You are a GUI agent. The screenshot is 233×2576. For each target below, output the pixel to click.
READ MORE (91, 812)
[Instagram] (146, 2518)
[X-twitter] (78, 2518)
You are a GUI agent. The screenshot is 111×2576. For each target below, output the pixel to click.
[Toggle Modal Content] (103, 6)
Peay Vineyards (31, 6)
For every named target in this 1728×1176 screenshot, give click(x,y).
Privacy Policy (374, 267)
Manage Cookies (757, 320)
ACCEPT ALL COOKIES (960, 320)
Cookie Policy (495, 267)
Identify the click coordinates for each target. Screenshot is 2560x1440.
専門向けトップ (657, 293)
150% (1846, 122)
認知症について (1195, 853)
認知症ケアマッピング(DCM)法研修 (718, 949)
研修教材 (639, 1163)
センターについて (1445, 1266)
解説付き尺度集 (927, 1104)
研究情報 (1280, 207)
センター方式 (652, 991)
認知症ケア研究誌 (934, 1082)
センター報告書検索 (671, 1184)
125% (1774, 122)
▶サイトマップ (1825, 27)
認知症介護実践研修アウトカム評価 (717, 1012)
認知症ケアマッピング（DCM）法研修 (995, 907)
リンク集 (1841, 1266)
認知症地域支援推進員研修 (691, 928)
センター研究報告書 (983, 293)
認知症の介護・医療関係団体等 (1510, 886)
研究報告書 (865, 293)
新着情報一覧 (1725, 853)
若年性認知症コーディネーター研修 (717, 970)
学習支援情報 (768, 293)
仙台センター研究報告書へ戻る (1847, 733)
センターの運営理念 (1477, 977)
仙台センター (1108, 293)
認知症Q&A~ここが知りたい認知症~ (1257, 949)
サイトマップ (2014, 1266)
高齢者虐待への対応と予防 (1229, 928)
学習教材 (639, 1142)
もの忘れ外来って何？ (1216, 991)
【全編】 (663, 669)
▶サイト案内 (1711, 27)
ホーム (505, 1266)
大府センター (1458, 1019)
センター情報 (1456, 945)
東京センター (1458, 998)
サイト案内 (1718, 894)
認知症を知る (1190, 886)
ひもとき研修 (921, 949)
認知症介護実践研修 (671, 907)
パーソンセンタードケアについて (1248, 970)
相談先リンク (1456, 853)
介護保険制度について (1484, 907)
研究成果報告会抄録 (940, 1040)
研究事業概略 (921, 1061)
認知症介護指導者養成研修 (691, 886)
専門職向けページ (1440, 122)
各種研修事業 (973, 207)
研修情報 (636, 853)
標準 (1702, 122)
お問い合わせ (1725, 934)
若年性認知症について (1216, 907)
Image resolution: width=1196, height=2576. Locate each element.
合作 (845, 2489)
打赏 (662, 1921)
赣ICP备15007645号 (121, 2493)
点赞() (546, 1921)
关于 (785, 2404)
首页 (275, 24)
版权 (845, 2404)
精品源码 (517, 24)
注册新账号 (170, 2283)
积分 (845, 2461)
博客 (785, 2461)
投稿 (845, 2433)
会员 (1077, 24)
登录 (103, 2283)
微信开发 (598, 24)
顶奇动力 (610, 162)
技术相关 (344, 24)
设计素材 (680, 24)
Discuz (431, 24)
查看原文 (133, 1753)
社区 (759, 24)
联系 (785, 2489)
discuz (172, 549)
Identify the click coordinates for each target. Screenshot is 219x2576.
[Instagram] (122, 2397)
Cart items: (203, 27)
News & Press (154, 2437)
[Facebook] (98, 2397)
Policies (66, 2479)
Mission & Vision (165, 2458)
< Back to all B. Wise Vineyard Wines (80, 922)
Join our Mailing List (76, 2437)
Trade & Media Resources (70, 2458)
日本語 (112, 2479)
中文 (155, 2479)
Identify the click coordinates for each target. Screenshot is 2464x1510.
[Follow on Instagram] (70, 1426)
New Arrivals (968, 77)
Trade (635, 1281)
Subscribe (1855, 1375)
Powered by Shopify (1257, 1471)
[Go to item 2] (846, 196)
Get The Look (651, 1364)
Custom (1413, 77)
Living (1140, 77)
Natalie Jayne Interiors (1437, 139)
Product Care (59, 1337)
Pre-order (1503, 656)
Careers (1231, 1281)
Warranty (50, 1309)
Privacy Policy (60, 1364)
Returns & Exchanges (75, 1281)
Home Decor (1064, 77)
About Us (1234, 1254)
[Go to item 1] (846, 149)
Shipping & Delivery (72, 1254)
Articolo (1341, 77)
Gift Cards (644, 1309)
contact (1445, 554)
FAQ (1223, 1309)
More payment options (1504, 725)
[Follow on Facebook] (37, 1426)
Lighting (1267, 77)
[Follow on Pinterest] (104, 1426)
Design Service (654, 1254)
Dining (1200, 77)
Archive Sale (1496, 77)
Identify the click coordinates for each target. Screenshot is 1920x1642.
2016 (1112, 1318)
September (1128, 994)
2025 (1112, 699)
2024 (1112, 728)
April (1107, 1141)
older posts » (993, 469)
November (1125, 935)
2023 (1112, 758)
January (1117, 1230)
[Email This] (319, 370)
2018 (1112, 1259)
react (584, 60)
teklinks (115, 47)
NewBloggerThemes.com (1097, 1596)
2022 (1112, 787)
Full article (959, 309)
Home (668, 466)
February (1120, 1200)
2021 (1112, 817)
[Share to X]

◆ ◆ ◆

EXERCISE DESCRIPTION -
Every entry above should be transcribed exactly as it appears.

RESPONSE BOX -
You are a GUI agent. The screenshot is 233×2576. For each target below, output the pixel to click.
READ MORE (91, 812)
[Instagram] (146, 2518)
[X-twitter] (78, 2518)
You are a GUI agent. The screenshot is 111×2576. For each target below, output the pixel to click.
[Toggle Modal Content] (103, 6)
Peay Vineyards (31, 6)
For every named target in this 1728×1176 screenshot, give click(x,y).
Privacy Policy (374, 267)
Manage Cookies (757, 320)
ACCEPT ALL COOKIES (960, 320)
Cookie Policy (495, 267)
Identify the click coordinates for each target. Screenshot is 2560x1440.
専門向けトップ (657, 293)
150% (1846, 122)
認知症について (1195, 853)
認知症ケアマッピング(DCM)法研修 (718, 949)
研修教材 (639, 1163)
センターについて (1445, 1266)
解説付き尺度集 (927, 1104)
研究情報 (1280, 207)
センター方式 (652, 991)
認知症ケア研究誌 (934, 1082)
センター報告書検索 (671, 1184)
125% (1774, 122)
▶サイトマップ (1825, 27)
認知症介護実践研修アウトカム評価 (717, 1012)
認知症ケアマッピング（DCM）法研修 (995, 907)
リンク集 (1841, 1266)
認知症地域支援推進員研修 (691, 928)
センター研究報告書 (983, 293)
認知症の介護・医療関係団体等 (1510, 886)
研究報告書 (865, 293)
新着情報一覧 (1725, 853)
若年性認知症コーディネーター研修 (717, 970)
学習支援情報 (768, 293)
仙台センター研究報告書へ戻る (1847, 733)
センターの運営理念 (1477, 977)
仙台センター (1108, 293)
認知症Q&A~ここが知りたい認知症~ (1257, 949)
サイトマップ (2014, 1266)
高齢者虐待への対応と予防 (1229, 928)
学習教材 (639, 1142)
もの忘れ外来って何？ (1216, 991)
【全編】 (663, 669)
▶サイト案内 (1711, 27)
ホーム (505, 1266)
大府センター (1458, 1019)
センター情報 (1456, 945)
東京センター (1458, 998)
サイト案内 (1718, 894)
認知症を知る (1190, 886)
ひもとき研修 (921, 949)
認知症介護実践研修 (671, 907)
パーソンセンタードケアについて (1248, 970)
相談先リンク (1456, 853)
介護保険制度について (1484, 907)
研究成果報告会抄録 (940, 1040)
研究事業概略 (921, 1061)
認知症介護指導者養成研修 (691, 886)
専門職向けページ (1440, 122)
各種研修事業 (973, 207)
研修情報 (636, 853)
標準 (1702, 122)
お問い合わせ (1725, 934)
若年性認知症について (1216, 907)
Image resolution: width=1196, height=2576. Locate each element.
合作 (845, 2489)
打赏 (662, 1921)
赣ICP备15007645号 (121, 2493)
点赞() (546, 1921)
关于 (785, 2404)
首页 (275, 24)
版权 (845, 2404)
精品源码 (517, 24)
注册新账号 (170, 2283)
积分 (845, 2461)
博客 (785, 2461)
投稿 (845, 2433)
会员 (1077, 24)
登录 (103, 2283)
微信开发 (598, 24)
顶奇动力 (610, 162)
技术相关 (344, 24)
设计素材 (680, 24)
Discuz (431, 24)
查看原文 (133, 1753)
社区 (759, 24)
联系 (785, 2489)
discuz (172, 549)
Identify the click coordinates for each target. Screenshot is 219x2576.
[Instagram] (122, 2397)
Cart items: (203, 27)
News & Press (154, 2437)
[Facebook] (98, 2397)
Policies (66, 2479)
Mission & Vision (165, 2458)
< Back to all B. Wise Vineyard Wines (80, 922)
Join our Mailing List (76, 2437)
Trade & Media Resources (70, 2458)
日本語 (112, 2479)
中文 (155, 2479)
Identify the click coordinates for each target. Screenshot is 2464x1510.
[Follow on Instagram] (70, 1426)
New Arrivals (968, 77)
Trade (635, 1281)
Subscribe (1855, 1375)
Powered by Shopify (1257, 1471)
[Go to item 2] (846, 196)
Get The Look (651, 1364)
Custom (1413, 77)
Living (1140, 77)
Natalie Jayne Interiors (1437, 139)
Product Care (59, 1337)
Pre-order (1503, 656)
Careers (1231, 1281)
Warranty (50, 1309)
Privacy Policy (60, 1364)
Returns & Exchanges (75, 1281)
Home Decor (1064, 77)
About Us (1234, 1254)
[Go to item 1] (846, 149)
Shipping & Delivery (72, 1254)
Articolo (1341, 77)
Gift Cards (644, 1309)
contact (1445, 554)
FAQ (1223, 1309)
More payment options (1504, 725)
[Follow on Facebook] (37, 1426)
Lighting (1267, 77)
[Follow on Pinterest] (104, 1426)
Design Service (654, 1254)
Dining (1200, 77)
Archive Sale (1496, 77)
Identify the click coordinates for each target. Screenshot is 1920x1642.
2016 (1112, 1318)
September (1128, 994)
2025 (1112, 699)
2024 (1112, 728)
April (1107, 1141)
older posts » (993, 469)
November (1125, 935)
2023 (1112, 758)
January (1117, 1230)
[Email This] (319, 370)
2018 (1112, 1259)
react (584, 60)
teklinks (115, 47)
NewBloggerThemes.com (1097, 1596)
2022 (1112, 787)
Full article (959, 309)
Home (668, 466)
February (1120, 1200)
2021 (1112, 817)
[Share to X]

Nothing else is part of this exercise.